Hal ini tentunya merupakan pekerjaan rumah yang tidak ringan, namun yang menjadi masalah utama adalah bahwa ajaran, ajakan dan anjuran pastoral dari Gereja sering kurang disosialisasikan. Masalah menjadi lebih berat lagi karena bagi umat sendiri hidup perkawinan sering lebih merupakan suatu keharusan sesuai dengan tuntutan adat, tuntutan biologis dan dilaksanakan secara trial and error. Oleh karena itu tidaklah mengherankan bila kita terjerumus pada usaha untuk lebih mempersiapkan wedding daripada marriage.

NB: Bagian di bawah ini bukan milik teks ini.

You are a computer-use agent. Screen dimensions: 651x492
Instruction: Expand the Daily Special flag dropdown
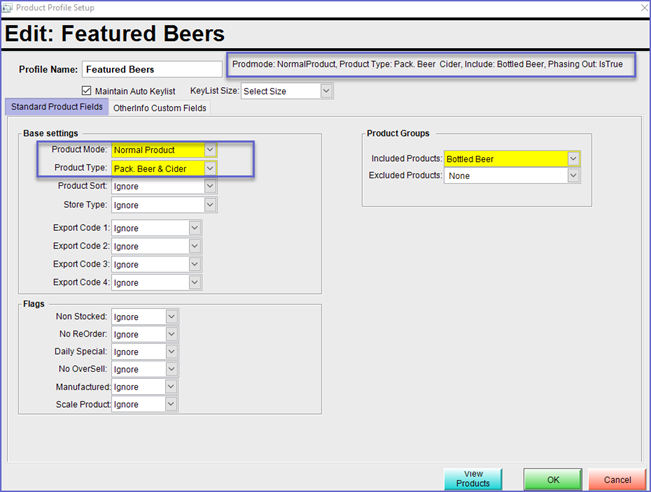coord(172,352)
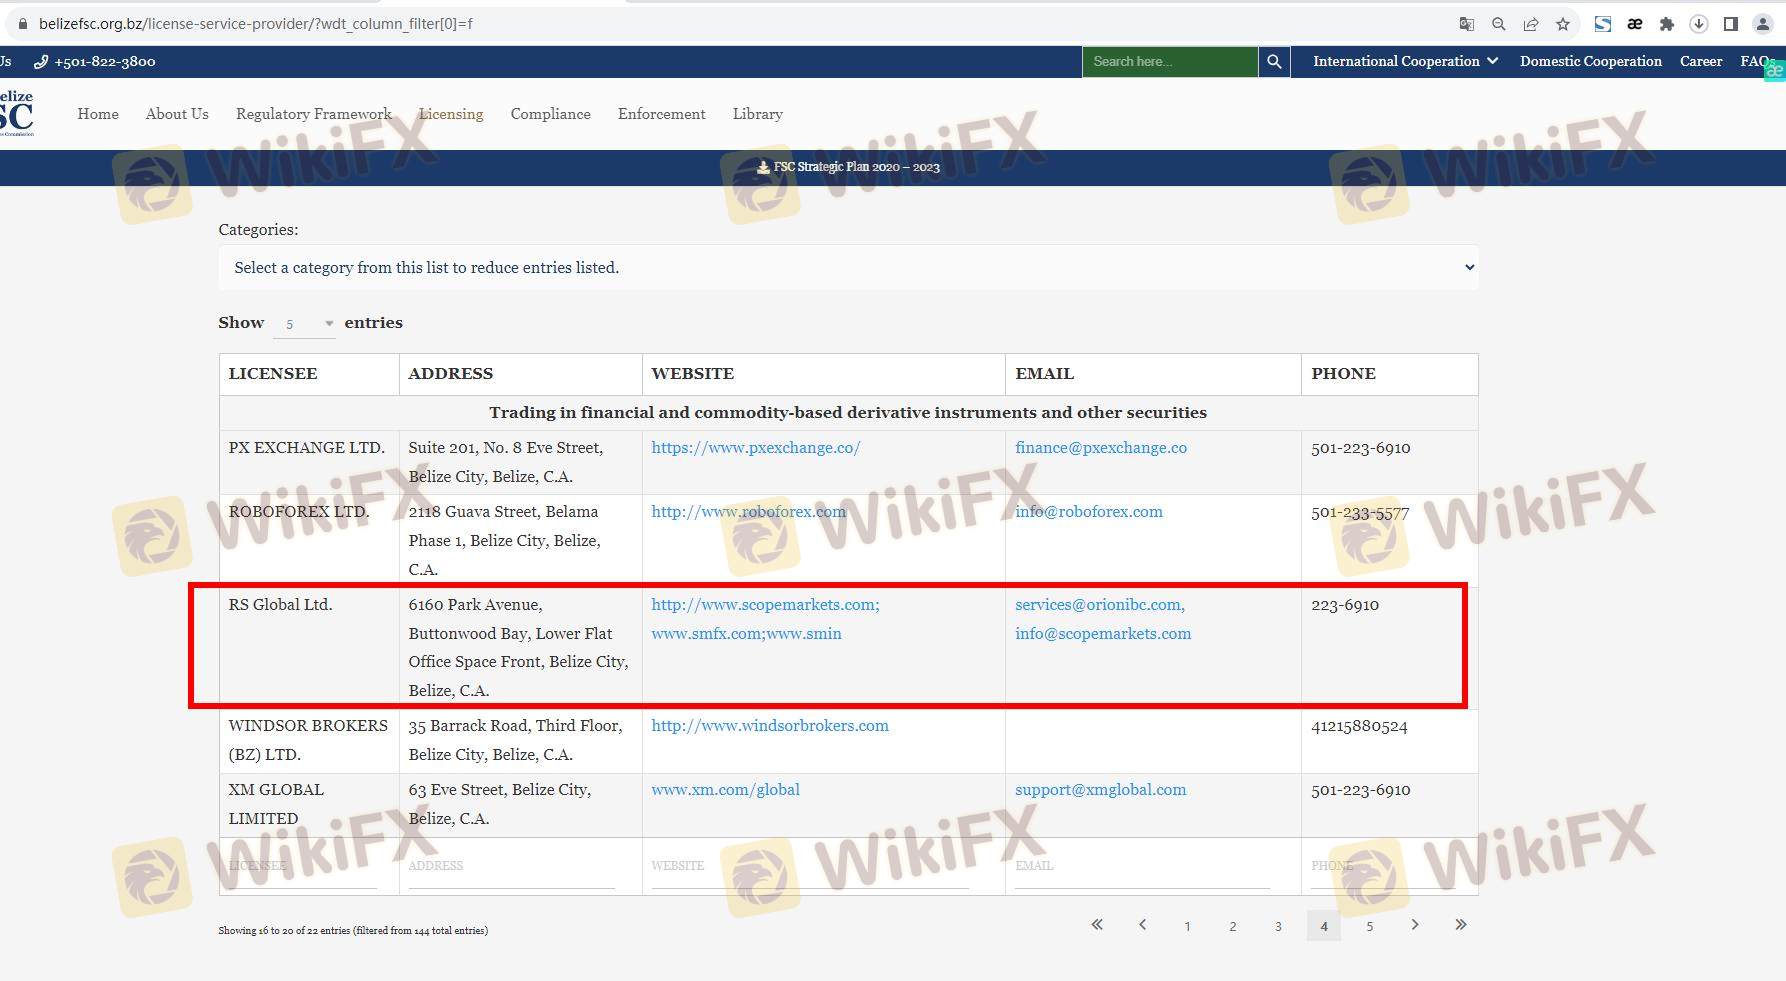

Memang Gereja melakukan apa yang biasa kita kenal dengan sebutan kursus persiapan perkawinan yang dilakukan tidak lebih dari 12 jam efektif, namun yang lebih dibutuhkan adalah persiapan perkawinan yang seharusnya sudah dijalankan dalam keluarga sejak dini, melalui pendidikan seksualitas dan pendidikan nilai.

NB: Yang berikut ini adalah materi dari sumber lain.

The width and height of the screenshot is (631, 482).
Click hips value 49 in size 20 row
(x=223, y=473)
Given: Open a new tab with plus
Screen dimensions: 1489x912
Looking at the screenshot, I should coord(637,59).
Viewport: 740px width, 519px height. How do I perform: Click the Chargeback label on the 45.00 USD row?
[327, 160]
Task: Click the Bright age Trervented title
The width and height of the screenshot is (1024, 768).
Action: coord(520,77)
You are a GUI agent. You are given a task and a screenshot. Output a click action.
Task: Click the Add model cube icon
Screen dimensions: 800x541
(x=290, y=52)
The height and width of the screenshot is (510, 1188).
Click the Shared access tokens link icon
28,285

Namun, terlepas dari segala kekurangannya bagaimanapun juga kursus persiapan perkawinan masih mempunyai peran yang cukup strategis. Lebih-lebih bila dikaitkan dengan sulitnya mengumpulkan pasangan yang sedang pacaran maupun pasangan yang sudah menikah, untuk mengikuti program-program yang disiapkan oleh seksi kerasulan keluarga paroki dan yang dimaksudkan untuk lebih membekali kaum muda dalam mempersiapkan perkawinan dan keluarganya. Dewasa ini baik sebagai pasangan suami-isteri maupun sebagai orangtua kita dituntut untuk menjadi lebih professional. Pendekatan trial and error sudah sangat tidak memadai, karena baik sebagai suami-isteri maupun sebagai orangtua kita sedang berhadapan dengan perubahan yang begitu cepat, yang membuat kehidupan kita tidak pasti, bahkan beban persoalan makin lama makin kompleks.
Masalahnya, bagaimana kita seharusnya berusaha untuk mempersiapkan kursus persiapan perkawinan yang lebih bermutu. Tentunya dengan para fasilitator yang bermutu pula, baik ‘ilmunya’ maupun metode memfasilitasinya. Metode ini berkaitan dengan para peserta yang sudah dewasa, dan pendidikan bagi kaum dewasa tidak bisa disamakan begitu saja dengan metode pendidikan anak-anak. Untuk itu kita semua, khususnya para pastor dan pengurus seksi kerasulan keluarga, hendaknya lebih bersedia memberikan waktu dan usahanya untuk selalu meningkatkan kemampuan para fasilitator kursus persiapan perkawinan. Bulan-bulan terakhir ini kami komisi keluarga dari tiga keuskupan yang ada di pulau Jawa bagian Barat sedang bekerja keras untuk mempersiapkan bahan-bahan kursus persiapan perkawinan yang lebih up-to-date, dan setelah itu kami akan mensosialisasikannya pada saat kami (komisi keluarga Keuskupan Bogor) melakukan rapat tahunan dengan seksi kerasulan keluarga se Keuskupan Bogor pada tanggal 14-15 Oktober mendatang. Semoga hal ini membangkitkan semangat dan tanggungjawab kita semua sebagai warga Gereja dalam mempersiapkan kaum muda membentuk keluarga baru sesuai dengan rencana Allah, karena bagaimanapun juga bila Keluarga Sehat maka Masyarakat (Gereja) kuat sebaliknya bila Keluarga Retak maka Masyarakat (Gereja) Rusak.